* Goal of the exercise *
The answer must be every entry, given again word for word.

[[ Data to process open ]]

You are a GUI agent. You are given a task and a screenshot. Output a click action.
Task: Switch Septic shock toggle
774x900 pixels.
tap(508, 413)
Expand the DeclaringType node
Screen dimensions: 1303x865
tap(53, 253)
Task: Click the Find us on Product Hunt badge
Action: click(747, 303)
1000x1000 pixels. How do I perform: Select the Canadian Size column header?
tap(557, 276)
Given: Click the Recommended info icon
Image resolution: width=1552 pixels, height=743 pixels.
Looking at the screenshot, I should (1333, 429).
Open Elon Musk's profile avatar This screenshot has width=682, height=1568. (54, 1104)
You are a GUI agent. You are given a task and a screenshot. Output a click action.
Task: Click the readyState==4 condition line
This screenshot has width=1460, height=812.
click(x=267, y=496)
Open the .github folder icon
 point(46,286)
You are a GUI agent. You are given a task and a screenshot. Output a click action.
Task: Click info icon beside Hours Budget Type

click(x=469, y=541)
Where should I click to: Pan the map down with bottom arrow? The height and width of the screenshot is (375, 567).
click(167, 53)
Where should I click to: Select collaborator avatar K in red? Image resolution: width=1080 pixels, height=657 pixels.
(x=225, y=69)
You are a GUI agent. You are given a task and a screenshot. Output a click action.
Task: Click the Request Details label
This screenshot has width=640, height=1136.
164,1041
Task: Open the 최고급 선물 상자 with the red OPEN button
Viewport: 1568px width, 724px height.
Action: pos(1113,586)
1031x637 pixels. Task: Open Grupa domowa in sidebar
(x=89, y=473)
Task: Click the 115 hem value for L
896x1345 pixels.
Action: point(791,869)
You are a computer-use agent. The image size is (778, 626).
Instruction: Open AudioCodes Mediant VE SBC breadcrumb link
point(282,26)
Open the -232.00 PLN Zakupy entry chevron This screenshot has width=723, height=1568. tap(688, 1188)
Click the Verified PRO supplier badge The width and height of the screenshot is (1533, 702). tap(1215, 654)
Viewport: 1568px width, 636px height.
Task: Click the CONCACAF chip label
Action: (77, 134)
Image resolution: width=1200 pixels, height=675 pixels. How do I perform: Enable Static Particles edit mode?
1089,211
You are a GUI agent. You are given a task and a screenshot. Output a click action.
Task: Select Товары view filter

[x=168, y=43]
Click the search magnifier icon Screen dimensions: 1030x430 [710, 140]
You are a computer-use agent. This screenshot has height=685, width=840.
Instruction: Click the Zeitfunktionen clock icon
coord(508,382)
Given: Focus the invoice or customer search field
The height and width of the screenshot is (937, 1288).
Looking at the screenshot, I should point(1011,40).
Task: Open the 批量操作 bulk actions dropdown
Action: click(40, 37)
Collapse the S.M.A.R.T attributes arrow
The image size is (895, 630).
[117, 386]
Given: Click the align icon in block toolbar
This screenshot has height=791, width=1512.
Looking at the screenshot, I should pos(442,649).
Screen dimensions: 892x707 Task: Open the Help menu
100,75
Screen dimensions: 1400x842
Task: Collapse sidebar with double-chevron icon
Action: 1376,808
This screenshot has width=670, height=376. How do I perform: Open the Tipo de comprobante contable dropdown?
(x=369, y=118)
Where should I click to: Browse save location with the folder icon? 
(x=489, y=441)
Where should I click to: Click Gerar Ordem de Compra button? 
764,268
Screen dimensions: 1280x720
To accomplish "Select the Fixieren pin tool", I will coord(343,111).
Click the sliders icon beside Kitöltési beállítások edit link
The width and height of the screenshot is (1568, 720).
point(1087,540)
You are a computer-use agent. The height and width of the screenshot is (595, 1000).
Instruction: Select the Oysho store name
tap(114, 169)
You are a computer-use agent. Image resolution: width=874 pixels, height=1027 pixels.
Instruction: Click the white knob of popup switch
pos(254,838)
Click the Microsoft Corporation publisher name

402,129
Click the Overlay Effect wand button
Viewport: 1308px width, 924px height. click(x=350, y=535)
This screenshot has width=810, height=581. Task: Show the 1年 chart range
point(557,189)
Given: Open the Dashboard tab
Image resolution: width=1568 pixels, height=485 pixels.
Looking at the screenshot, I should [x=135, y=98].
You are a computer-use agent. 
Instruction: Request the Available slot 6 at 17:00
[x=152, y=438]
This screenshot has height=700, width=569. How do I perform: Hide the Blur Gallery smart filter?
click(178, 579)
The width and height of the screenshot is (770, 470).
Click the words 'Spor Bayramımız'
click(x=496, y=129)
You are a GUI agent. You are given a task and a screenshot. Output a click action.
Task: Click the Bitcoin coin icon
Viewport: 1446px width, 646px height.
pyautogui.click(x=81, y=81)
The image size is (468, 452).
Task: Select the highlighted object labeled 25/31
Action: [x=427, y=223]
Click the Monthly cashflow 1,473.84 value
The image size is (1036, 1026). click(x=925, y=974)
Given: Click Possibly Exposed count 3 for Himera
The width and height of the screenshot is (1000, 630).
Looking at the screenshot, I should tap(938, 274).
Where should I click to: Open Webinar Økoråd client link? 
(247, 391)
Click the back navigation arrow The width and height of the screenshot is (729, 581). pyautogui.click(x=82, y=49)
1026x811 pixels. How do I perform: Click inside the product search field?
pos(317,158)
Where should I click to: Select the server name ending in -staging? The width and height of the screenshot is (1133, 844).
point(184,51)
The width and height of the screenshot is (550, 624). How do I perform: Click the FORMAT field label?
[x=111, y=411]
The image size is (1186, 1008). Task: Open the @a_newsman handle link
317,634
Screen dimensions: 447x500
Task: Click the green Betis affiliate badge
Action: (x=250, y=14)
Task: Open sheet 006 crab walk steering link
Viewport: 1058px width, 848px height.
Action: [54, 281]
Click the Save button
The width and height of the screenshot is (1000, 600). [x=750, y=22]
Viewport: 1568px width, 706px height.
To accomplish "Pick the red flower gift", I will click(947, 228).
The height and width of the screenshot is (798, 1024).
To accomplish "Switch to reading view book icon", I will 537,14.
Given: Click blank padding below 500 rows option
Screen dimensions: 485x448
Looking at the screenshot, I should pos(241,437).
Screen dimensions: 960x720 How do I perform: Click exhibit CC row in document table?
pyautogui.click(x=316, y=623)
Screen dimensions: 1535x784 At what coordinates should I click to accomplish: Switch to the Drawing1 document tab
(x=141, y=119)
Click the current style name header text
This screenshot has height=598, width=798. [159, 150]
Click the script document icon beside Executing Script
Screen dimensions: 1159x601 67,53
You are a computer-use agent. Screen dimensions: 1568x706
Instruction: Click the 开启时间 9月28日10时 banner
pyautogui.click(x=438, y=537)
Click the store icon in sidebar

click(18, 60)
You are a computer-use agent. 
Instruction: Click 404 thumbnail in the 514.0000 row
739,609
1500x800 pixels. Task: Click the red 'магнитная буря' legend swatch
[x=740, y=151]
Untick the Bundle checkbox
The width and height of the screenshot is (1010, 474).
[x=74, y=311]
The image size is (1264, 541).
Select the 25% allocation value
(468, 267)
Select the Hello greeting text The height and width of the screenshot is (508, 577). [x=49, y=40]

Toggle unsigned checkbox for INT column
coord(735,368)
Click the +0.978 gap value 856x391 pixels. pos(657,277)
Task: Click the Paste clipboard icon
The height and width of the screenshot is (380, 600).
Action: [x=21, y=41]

[[ Data to process closed ]]

* Solution for this task *
You are a GUI agent. You are given a task and a screenshot. Output a click action.
Task: Switch Septic shock toggle
774x900 pixels.
tap(508, 413)
Expand the DeclaringType node
Screen dimensions: 1303x865
tap(53, 253)
Task: Click the Find us on Product Hunt badge
Action: click(747, 303)
1000x1000 pixels. How do I perform: Select the Canadian Size column header?
tap(557, 276)
Given: Click the Recommended info icon
Image resolution: width=1552 pixels, height=743 pixels.
Looking at the screenshot, I should (1333, 429).
Open Elon Musk's profile avatar This screenshot has width=682, height=1568. (54, 1104)
You are a GUI agent. You are given a task and a screenshot. Output a click action.
Task: Click the readyState==4 condition line
This screenshot has width=1460, height=812.
click(x=267, y=496)
Open the .github folder icon
 point(46,286)
You are a GUI agent. You are given a task and a screenshot. Output a click action.
Task: Click info icon beside Hours Budget Type

click(x=469, y=541)
Where should I click to: Pan the map down with bottom arrow? The height and width of the screenshot is (375, 567).
click(167, 53)
Where should I click to: Select collaborator avatar K in red? Image resolution: width=1080 pixels, height=657 pixels.
(x=225, y=69)
You are a GUI agent. You are given a task and a screenshot. Output a click action.
Task: Click the Request Details label
This screenshot has width=640, height=1136.
164,1041
Task: Open the 최고급 선물 상자 with the red OPEN button
Viewport: 1568px width, 724px height.
Action: pos(1113,586)
1031x637 pixels. Task: Open Grupa domowa in sidebar
(x=89, y=473)
Task: Click the 115 hem value for L
896x1345 pixels.
Action: point(791,869)
You are a computer-use agent. The image size is (778, 626).
Instruction: Open AudioCodes Mediant VE SBC breadcrumb link
point(282,26)
Open the -232.00 PLN Zakupy entry chevron This screenshot has width=723, height=1568. tap(688, 1188)
Click the Verified PRO supplier badge The width and height of the screenshot is (1533, 702). tap(1215, 654)
Viewport: 1568px width, 636px height.
Task: Click the CONCACAF chip label
Action: (77, 134)
Image resolution: width=1200 pixels, height=675 pixels. How do I perform: Enable Static Particles edit mode?
1089,211
You are a GUI agent. You are given a task and a screenshot. Output a click action.
Task: Select Товары view filter

[x=168, y=43]
Click the search magnifier icon Screen dimensions: 1030x430 [710, 140]
You are a computer-use agent. This screenshot has height=685, width=840.
Instruction: Click the Zeitfunktionen clock icon
coord(508,382)
Given: Focus the invoice or customer search field
The height and width of the screenshot is (937, 1288).
Looking at the screenshot, I should point(1011,40).
Task: Open the 批量操作 bulk actions dropdown
Action: click(40, 37)
Collapse the S.M.A.R.T attributes arrow
The image size is (895, 630).
[117, 386]
Given: Click the align icon in block toolbar
This screenshot has height=791, width=1512.
Looking at the screenshot, I should pos(442,649).
Screen dimensions: 892x707 Task: Open the Help menu
100,75
Screen dimensions: 1400x842
Task: Collapse sidebar with double-chevron icon
Action: 1376,808
This screenshot has width=670, height=376. How do I perform: Open the Tipo de comprobante contable dropdown?
(x=369, y=118)
Where should I click to: Browse save location with the folder icon? 
(x=489, y=441)
Where should I click to: Click Gerar Ordem de Compra button? 
764,268
Screen dimensions: 1280x720
To accomplish "Select the Fixieren pin tool", I will coord(343,111).
Click the sliders icon beside Kitöltési beállítások edit link
The width and height of the screenshot is (1568, 720).
point(1087,540)
You are a computer-use agent. The height and width of the screenshot is (595, 1000).
Instruction: Select the Oysho store name
tap(114, 169)
You are a computer-use agent. Image resolution: width=874 pixels, height=1027 pixels.
Instruction: Click the white knob of popup switch
pos(254,838)
Click the Microsoft Corporation publisher name

402,129
Click the Overlay Effect wand button
Viewport: 1308px width, 924px height. click(x=350, y=535)
This screenshot has width=810, height=581. Task: Show the 1年 chart range
point(557,189)
Given: Open the Dashboard tab
Image resolution: width=1568 pixels, height=485 pixels.
Looking at the screenshot, I should [x=135, y=98].
You are a computer-use agent. 
Instruction: Request the Available slot 6 at 17:00
[x=152, y=438]
This screenshot has height=700, width=569. How do I perform: Hide the Blur Gallery smart filter?
click(178, 579)
The width and height of the screenshot is (770, 470).
Click the words 'Spor Bayramımız'
click(x=496, y=129)
You are a GUI agent. You are given a task and a screenshot. Output a click action.
Task: Click the Bitcoin coin icon
Viewport: 1446px width, 646px height.
pyautogui.click(x=81, y=81)
The image size is (468, 452).
Task: Select the highlighted object labeled 25/31
Action: [x=427, y=223]
Click the Monthly cashflow 1,473.84 value
The image size is (1036, 1026). click(x=925, y=974)
Given: Click Possibly Exposed count 3 for Himera
The width and height of the screenshot is (1000, 630).
Looking at the screenshot, I should tap(938, 274).
Where should I click to: Open Webinar Økoråd client link? 
(247, 391)
Click the back navigation arrow The width and height of the screenshot is (729, 581). pyautogui.click(x=82, y=49)
1026x811 pixels. How do I perform: Click inside the product search field?
pos(317,158)
Where should I click to: Select the server name ending in -staging? The width and height of the screenshot is (1133, 844).
point(184,51)
The width and height of the screenshot is (550, 624). How do I perform: Click the FORMAT field label?
[x=111, y=411]
The image size is (1186, 1008). Task: Open the @a_newsman handle link
317,634
Screen dimensions: 447x500
Task: Click the green Betis affiliate badge
Action: (x=250, y=14)
Task: Open sheet 006 crab walk steering link
Viewport: 1058px width, 848px height.
Action: [54, 281]
Click the Save button
The width and height of the screenshot is (1000, 600). [x=750, y=22]
Viewport: 1568px width, 706px height.
To accomplish "Pick the red flower gift", I will click(947, 228).
The height and width of the screenshot is (798, 1024).
To accomplish "Switch to reading view book icon", I will 537,14.
Given: Click blank padding below 500 rows option
Screen dimensions: 485x448
Looking at the screenshot, I should pos(241,437).
Screen dimensions: 960x720 How do I perform: Click exhibit CC row in document table?
pyautogui.click(x=316, y=623)
Screen dimensions: 1535x784 At what coordinates should I click to accomplish: Switch to the Drawing1 document tab
(x=141, y=119)
Click the current style name header text
This screenshot has height=598, width=798. [159, 150]
Click the script document icon beside Executing Script
Screen dimensions: 1159x601 67,53
You are a computer-use agent. Screen dimensions: 1568x706
Instruction: Click the 开启时间 9月28日10时 banner
pyautogui.click(x=438, y=537)
Click the store icon in sidebar

click(18, 60)
You are a computer-use agent. 
Instruction: Click 404 thumbnail in the 514.0000 row
739,609
1500x800 pixels. Task: Click the red 'магнитная буря' legend swatch
[x=740, y=151]
Untick the Bundle checkbox
The width and height of the screenshot is (1010, 474).
[x=74, y=311]
The image size is (1264, 541).
Select the 25% allocation value
(468, 267)
Select the Hello greeting text The height and width of the screenshot is (508, 577). [x=49, y=40]

Toggle unsigned checkbox for INT column
coord(735,368)
Click the +0.978 gap value 856x391 pixels. pos(657,277)
Task: Click the Paste clipboard icon
The height and width of the screenshot is (380, 600).
Action: [x=21, y=41]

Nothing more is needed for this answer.